- [Your assignment] Starting at the line with "You are a GUI" and going on through the line with "Task: Navigate to page 2 in traffic list", reproduce each line in the records below exactly and nothing more.
##### Data to use #####
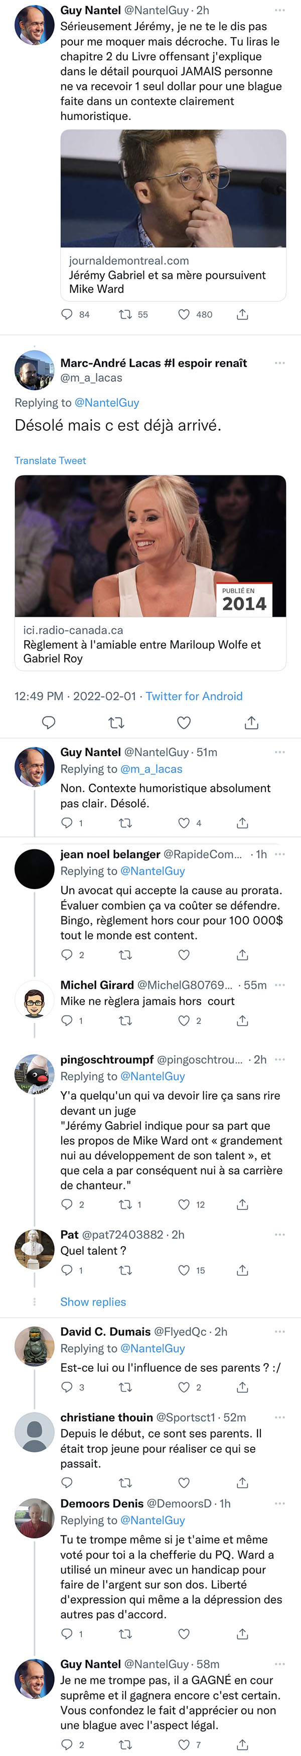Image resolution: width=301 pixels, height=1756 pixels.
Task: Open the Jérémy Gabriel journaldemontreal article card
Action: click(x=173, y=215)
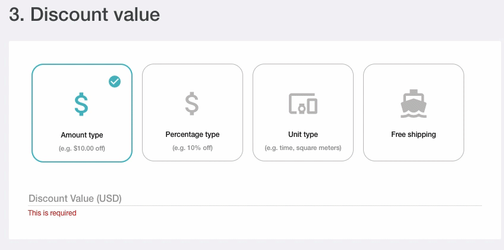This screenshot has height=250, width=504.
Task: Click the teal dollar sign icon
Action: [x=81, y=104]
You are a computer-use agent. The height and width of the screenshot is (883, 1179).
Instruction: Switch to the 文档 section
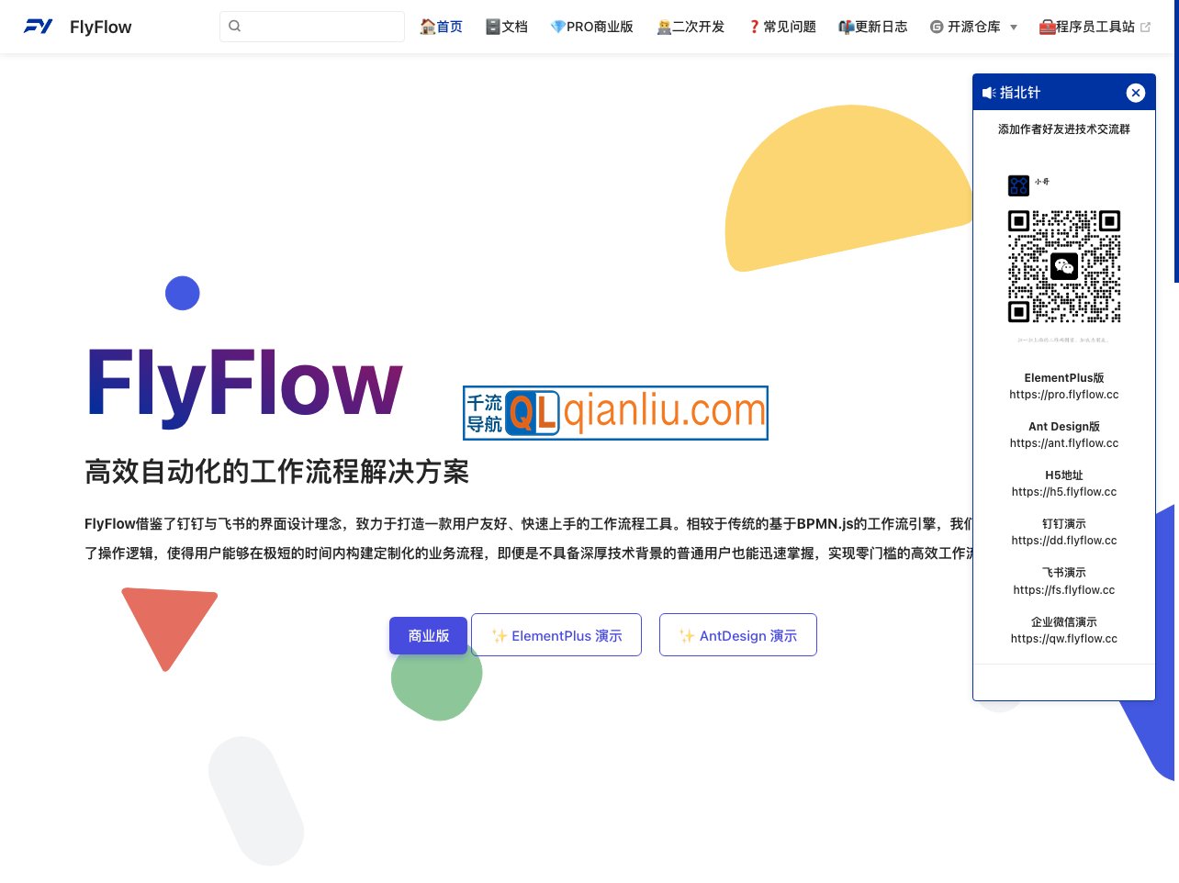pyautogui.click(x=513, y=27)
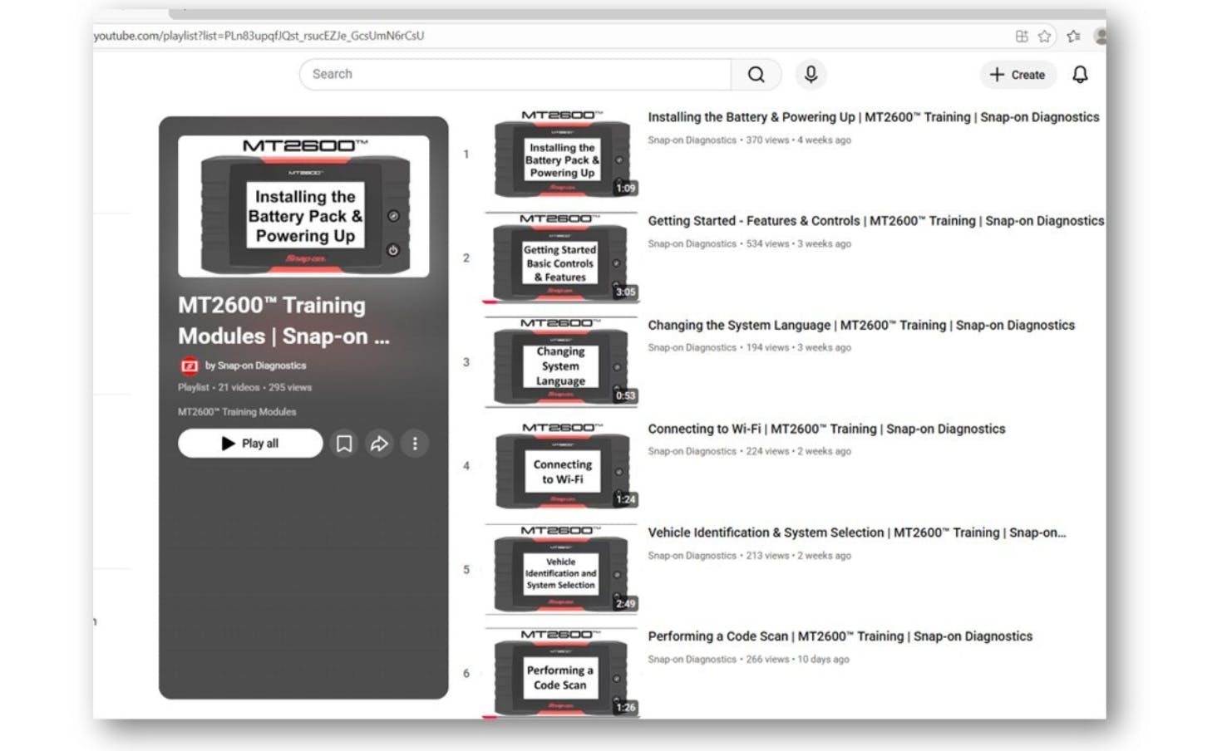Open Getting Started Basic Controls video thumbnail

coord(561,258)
#####
##### Data to use #####
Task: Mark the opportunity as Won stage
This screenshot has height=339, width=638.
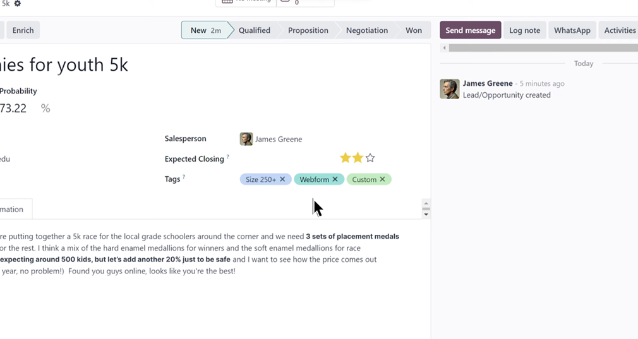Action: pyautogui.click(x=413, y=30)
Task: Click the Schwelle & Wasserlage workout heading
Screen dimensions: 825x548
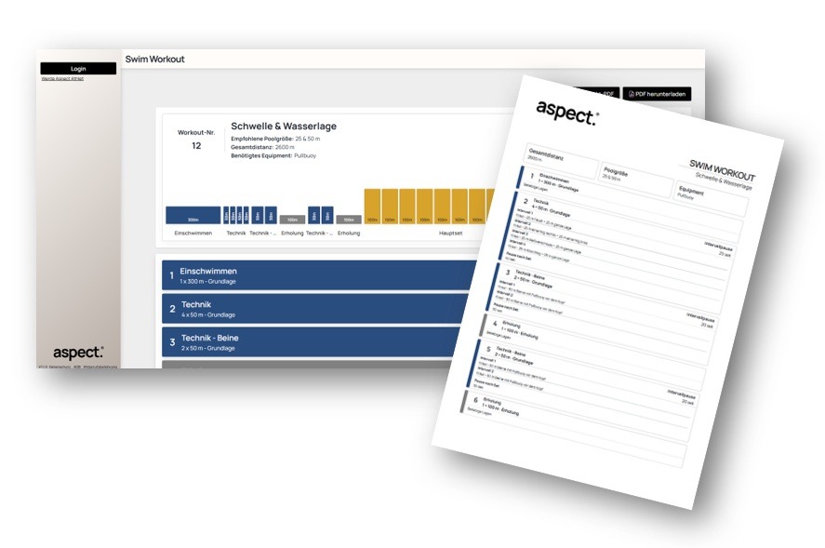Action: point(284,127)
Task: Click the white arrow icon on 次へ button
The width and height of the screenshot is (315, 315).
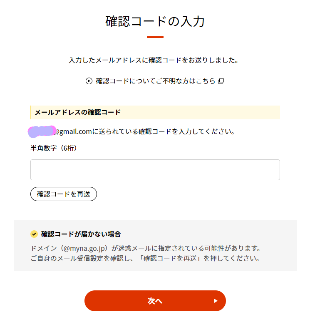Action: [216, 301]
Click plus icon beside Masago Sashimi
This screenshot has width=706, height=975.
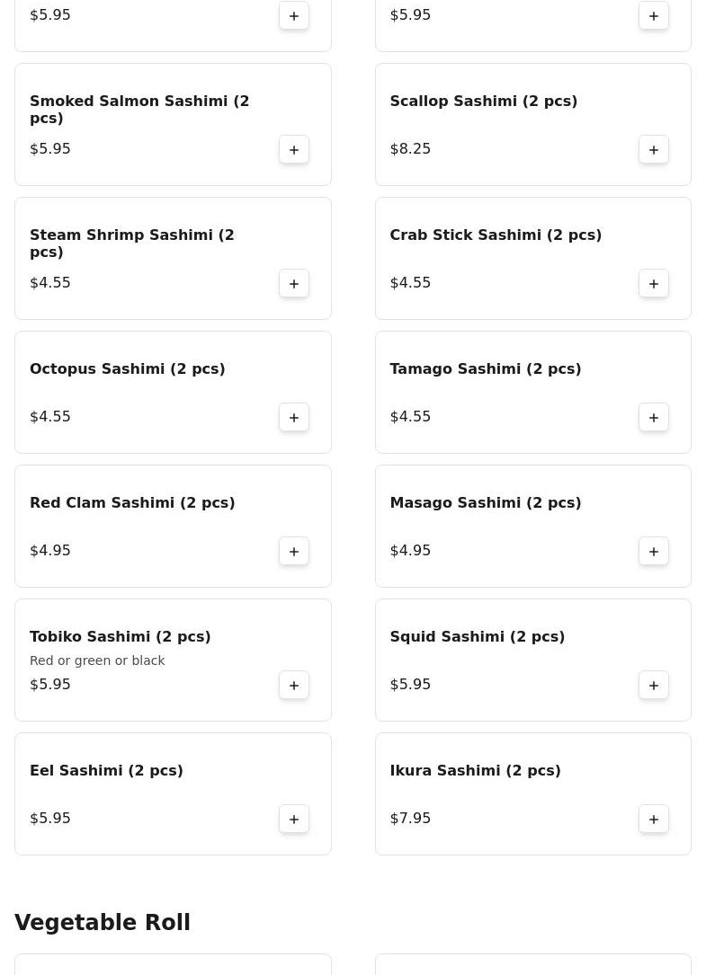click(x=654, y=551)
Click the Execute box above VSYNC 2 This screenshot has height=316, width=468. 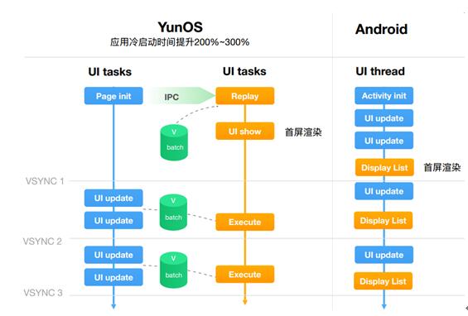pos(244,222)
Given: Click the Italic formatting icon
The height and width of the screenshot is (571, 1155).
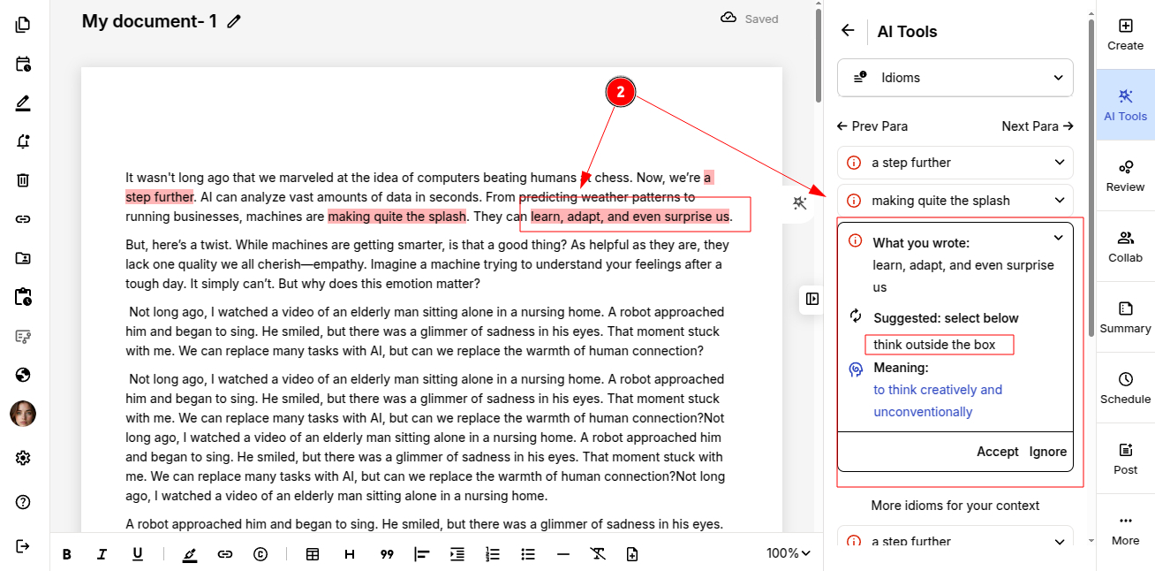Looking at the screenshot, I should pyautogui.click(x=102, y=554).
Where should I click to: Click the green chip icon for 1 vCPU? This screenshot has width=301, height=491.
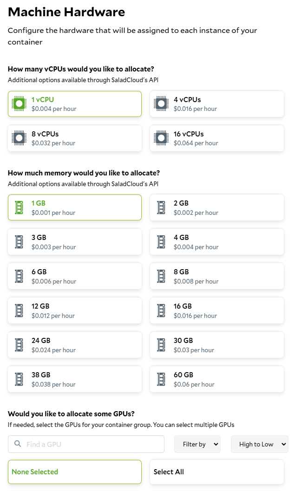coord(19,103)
#####
##### Data to use #####
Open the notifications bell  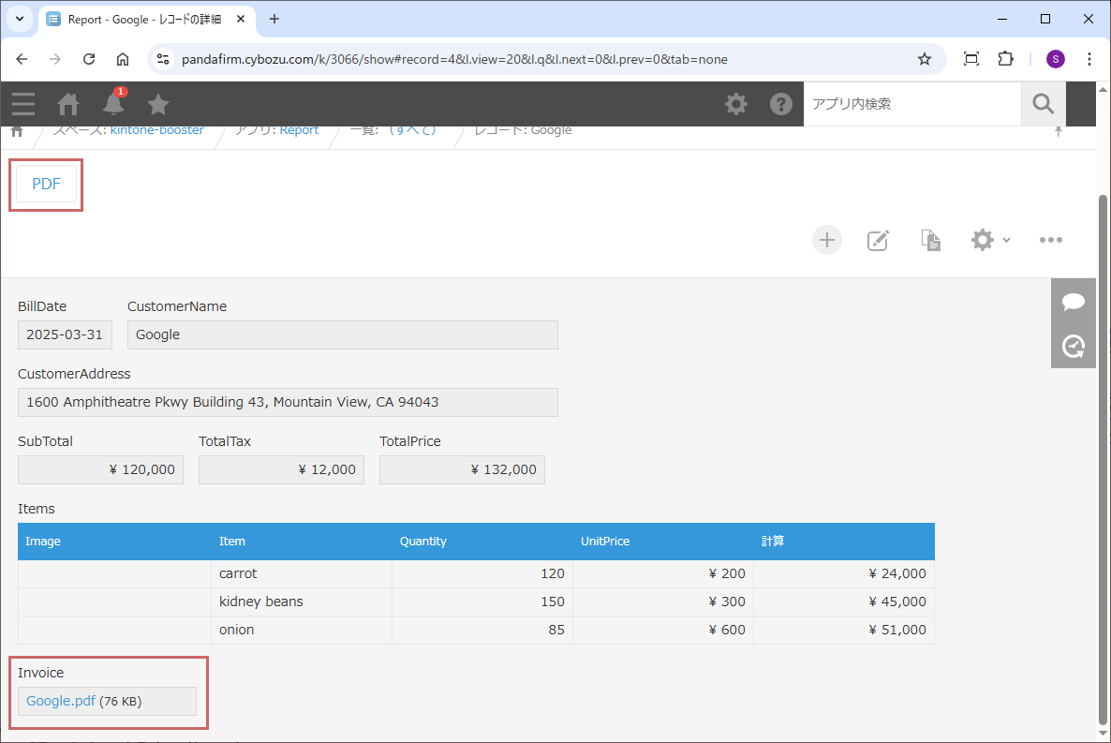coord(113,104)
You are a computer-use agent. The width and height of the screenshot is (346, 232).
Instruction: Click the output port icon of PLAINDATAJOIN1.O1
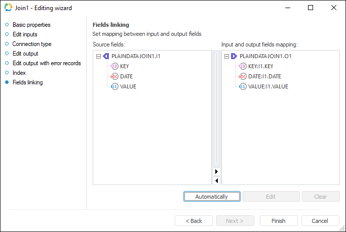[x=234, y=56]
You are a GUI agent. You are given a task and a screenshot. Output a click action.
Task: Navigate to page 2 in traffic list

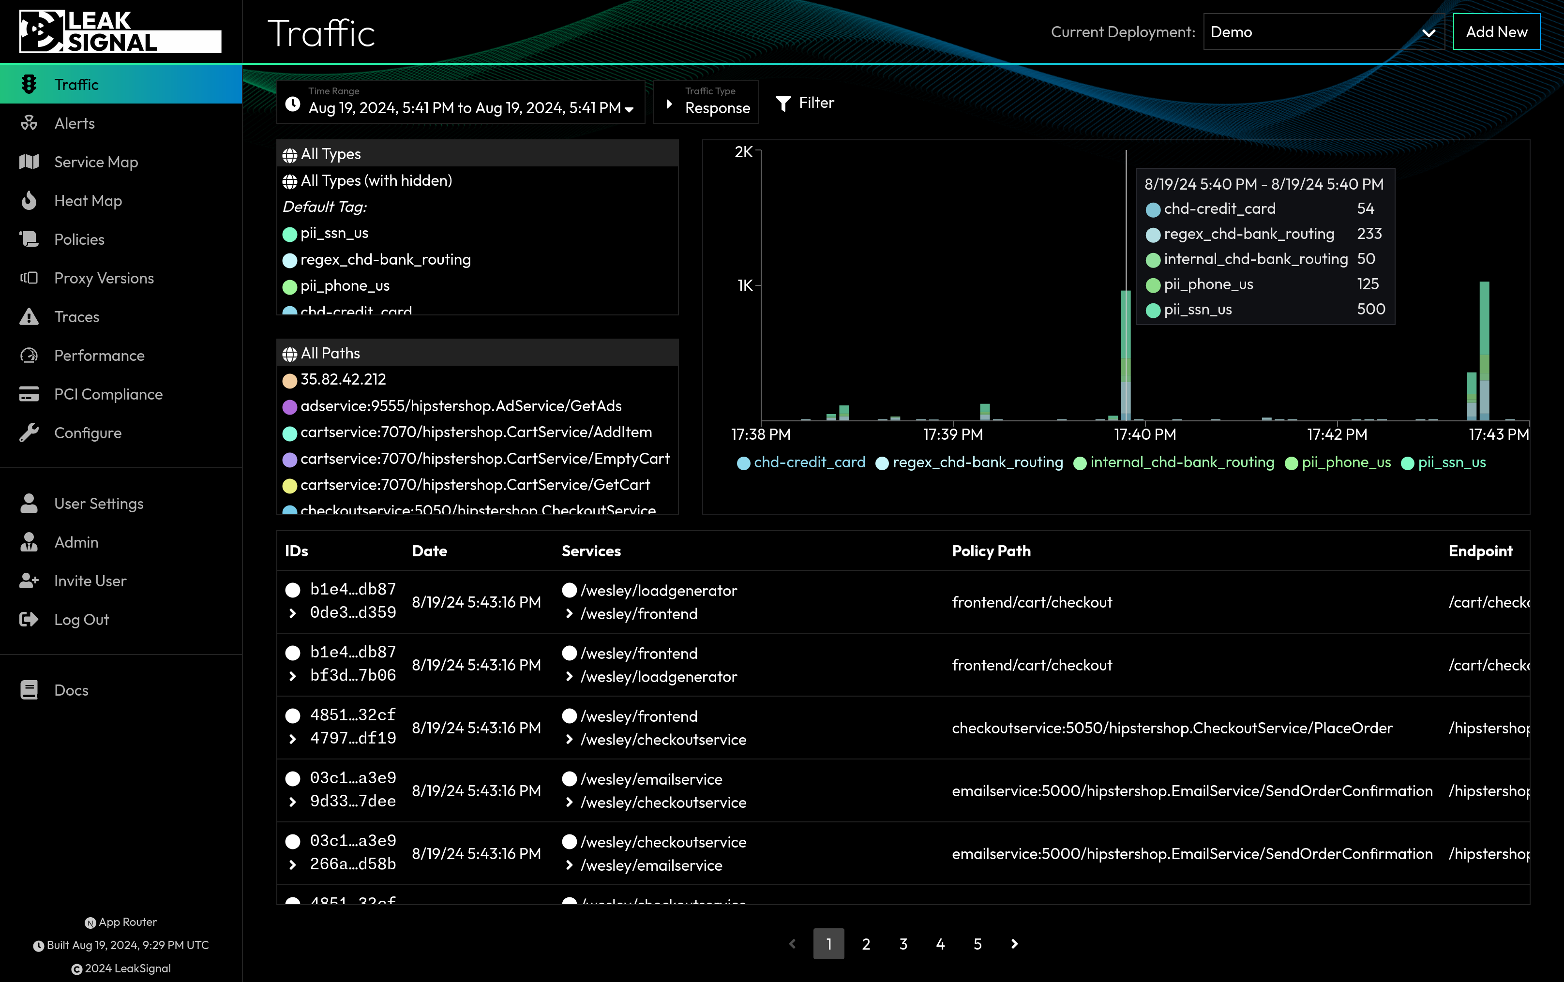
#####
- [Task response]
You are a GUI agent. You are given a task and a screenshot. Output a click action.
Task: Navigate to page 2 in traffic list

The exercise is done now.